Desperté, a las seis de la mañana, mojado en el sudor de agitados sueños. A mi izquierda, desvanecida, la ilusión de la chica en mi cama. Hace mucho tiempo que ella se marchó y precipitó mis emociones por el agujero del fregadero. Hace tanto tiempo...
El metro, como cada diez minutos, pasa frente a mi apartamento. Las paredes de la casa retumban y las tazas de café derramadas tintinean en la cocina. También ayuda a hacerme sentir más solo. No sé de que manera. Pero es igual que en esas novelas de Bukowski. A veces lo real supera a la ficción. A veces lo real es más oscuro y negro que cualquier ficción salida de la mente humana. Me deprime pero es cierto.

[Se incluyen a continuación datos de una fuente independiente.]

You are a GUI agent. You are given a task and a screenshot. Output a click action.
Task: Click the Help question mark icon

Me levanto a por un café aturdido y desvanecido. Lo mejor será dejarme caer sobre la cama deshecha, sobre los paquetes de tabaco acabados, de prozac y tranquimazín, sobre las botellas de bourbon y, finalmente, sobre las sábanas mustias en las que como quien dice dormías ayer. Mi habitación es un vertedero. No me extrañaría que un día entraran hombres con máscaras de gas y trajes presurizados, y sacaran toda la mierda con palas.

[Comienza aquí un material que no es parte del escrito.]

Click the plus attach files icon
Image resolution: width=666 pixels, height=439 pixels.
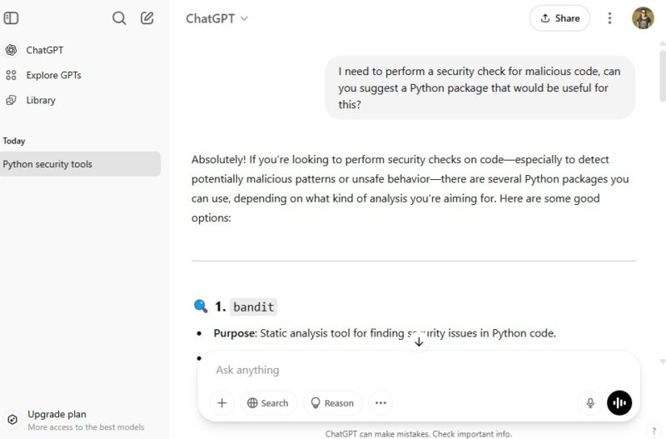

Despierto a las dos de la tarde sintiendo una terrible confusión. Me toco la cabeza y parece como si fuera a reventar. Voy al servicio -mi vejiga está llena- y aunque podría mear en una botella decido que me vendrá bien el paseo. Desde el váter, por un sucio ventanuco, se ve la calle. Los rayos de luz lo inundan todo. Mis párpados pesan. A lo lejos, en la claridad de un invierno soleado, una chica joven pasea con su hija de la mano. Cierro la cortina con fuerza. Ellos no son para ti. Otra vez la voz en mi cabeza. Vuelvo a la cama y dudo si acostarme o no. Podría salir ahí fuera y coger lo que es mío. ¿Quién me lo prohibe? Podría salir afuera y coger lo que me pertenece. Me pongo los pantalones de un salto. El corazón me pesa. Corro hacia la puerta y la abro. Ahí está ella. Me acerco. Es muy guapa. Pienso algo que decirle, algo normal, cómo –hola, ¿te importa que te acompañe?-. Cuando estoy a dos metros, mis nervios me traicionan y paso de largo sin ni siquiera mirarla a la cara. Me vuelvo a casa. Voy al baño, vomito y me vuelvo a acostar. Todo tiembla a mí alrededor. El metro pasa junto a mi apartamento, como cada diez minutos, haciéndome sentir más solo.